## Goal:
Can you turn the source records below into a numbered list, one entry per line, leaving out any blank lines?

(Source records)
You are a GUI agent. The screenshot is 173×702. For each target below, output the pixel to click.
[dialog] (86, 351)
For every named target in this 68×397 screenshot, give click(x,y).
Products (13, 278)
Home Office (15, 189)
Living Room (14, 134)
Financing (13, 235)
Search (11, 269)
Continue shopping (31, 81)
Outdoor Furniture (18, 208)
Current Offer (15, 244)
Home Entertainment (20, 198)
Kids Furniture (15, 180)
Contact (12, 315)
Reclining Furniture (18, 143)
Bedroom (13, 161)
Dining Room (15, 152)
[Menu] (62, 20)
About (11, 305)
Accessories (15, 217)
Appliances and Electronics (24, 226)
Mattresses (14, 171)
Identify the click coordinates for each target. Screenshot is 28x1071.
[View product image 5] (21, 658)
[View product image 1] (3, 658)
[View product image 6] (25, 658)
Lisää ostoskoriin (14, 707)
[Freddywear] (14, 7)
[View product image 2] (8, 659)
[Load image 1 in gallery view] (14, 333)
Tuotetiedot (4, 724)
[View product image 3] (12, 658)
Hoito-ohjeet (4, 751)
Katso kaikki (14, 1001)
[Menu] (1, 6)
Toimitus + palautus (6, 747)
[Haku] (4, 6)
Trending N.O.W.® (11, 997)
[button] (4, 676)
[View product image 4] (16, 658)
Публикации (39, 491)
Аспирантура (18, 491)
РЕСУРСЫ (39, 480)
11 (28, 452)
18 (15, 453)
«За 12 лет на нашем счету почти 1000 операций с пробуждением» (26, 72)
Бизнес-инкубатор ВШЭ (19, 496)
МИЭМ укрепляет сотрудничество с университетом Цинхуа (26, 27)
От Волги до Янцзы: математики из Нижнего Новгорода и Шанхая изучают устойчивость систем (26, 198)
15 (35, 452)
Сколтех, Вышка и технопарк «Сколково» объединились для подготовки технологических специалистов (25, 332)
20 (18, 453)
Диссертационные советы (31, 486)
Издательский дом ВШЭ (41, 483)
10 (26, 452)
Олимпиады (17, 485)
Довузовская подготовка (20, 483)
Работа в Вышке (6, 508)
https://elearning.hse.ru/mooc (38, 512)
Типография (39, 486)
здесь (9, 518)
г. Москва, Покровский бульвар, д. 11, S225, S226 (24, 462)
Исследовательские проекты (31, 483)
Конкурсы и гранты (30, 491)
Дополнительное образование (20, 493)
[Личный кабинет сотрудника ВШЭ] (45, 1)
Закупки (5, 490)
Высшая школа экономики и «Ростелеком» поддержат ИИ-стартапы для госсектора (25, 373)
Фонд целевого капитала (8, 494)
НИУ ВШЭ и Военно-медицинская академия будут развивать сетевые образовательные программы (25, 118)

## Reply to the exercise:
1. You are a GUI agent. The screenshot is 173×702. For each target below, output the pixel to click.
2. [dialog] (86, 351)
3. For every named target in this 68×397 screenshot, give click(x,y).
4. Products (13, 278)
5. Home Office (15, 189)
6. Living Room (14, 134)
7. Financing (13, 235)
8. Search (11, 269)
9. Continue shopping (31, 81)
10. Outdoor Furniture (18, 208)
11. Current Offer (15, 244)
12. Home Entertainment (20, 198)
13. Kids Furniture (15, 180)
14. Contact (12, 315)
15. Reclining Furniture (18, 143)
16. Bedroom (13, 161)
17. Dining Room (15, 152)
18. [Menu] (62, 20)
19. About (11, 305)
20. Accessories (15, 217)
21. Appliances and Electronics (24, 226)
22. Mattresses (14, 171)
23. Identify the click coordinates for each target. Screenshot is 28x1071.
24. [View product image 5] (21, 658)
25. [View product image 1] (3, 658)
26. [View product image 6] (25, 658)
27. Lisää ostoskoriin (14, 707)
28. [Freddywear] (14, 7)
29. [View product image 2] (8, 659)
30. [Load image 1 in gallery view] (14, 333)
31. Tuotetiedot (4, 724)
32. [View product image 3] (12, 658)
33. Hoito-ohjeet (4, 751)
34. Katso kaikki (14, 1001)
35. [Menu] (1, 6)
36. Toimitus + palautus (6, 747)
37. [Haku] (4, 6)
38. Trending N.O.W.® (11, 997)
39. [button] (4, 676)
40. [View product image 4] (16, 658)
41. Публикации (39, 491)
42. Аспирантура (18, 491)
43. РЕСУРСЫ (39, 480)
44. 11 (28, 452)
45. 18 (15, 453)
46. «За 12 лет на нашем счету почти 1000 операций с пробуждением» (26, 72)
47. Бизнес-инкубатор ВШЭ (19, 496)
48. МИЭМ укрепляет сотрудничество с университетом Цинхуа (26, 27)
49. От Волги до Янцзы: математики из Нижнего Новгорода и Шанхая изучают устойчивость систем (26, 198)
50. 15 (35, 452)
51. Сколтех, Вышка и технопарк «Сколково» объединились для подготовки технологических специалистов (25, 332)
52. 20 (18, 453)
53. Диссертационные советы (31, 486)
54. Издательский дом ВШЭ (41, 483)
55. 10 (26, 452)
56. Олимпиады (17, 485)
57. Довузовская подготовка (20, 483)
58. Работа в Вышке (6, 508)
59. https://elearning.hse.ru/mooc (38, 512)
60. Типография (39, 486)
61. здесь (9, 518)
62. г. Москва, Покровский бульвар, д. 11, S225, S226 (24, 462)
63. Исследовательские проекты (31, 483)
64. Конкурсы и гранты (30, 491)
65. Дополнительное образование (20, 493)
66. [Личный кабинет сотрудника ВШЭ] (45, 1)
67. Закупки (5, 490)
68. Высшая школа экономики и «Ростелеком» поддержат ИИ-стартапы для госсектора (25, 373)
69. Фонд целевого капитала (8, 494)
70. НИУ ВШЭ и Военно-медицинская академия будут развивать сетевые образовательные программы (25, 118)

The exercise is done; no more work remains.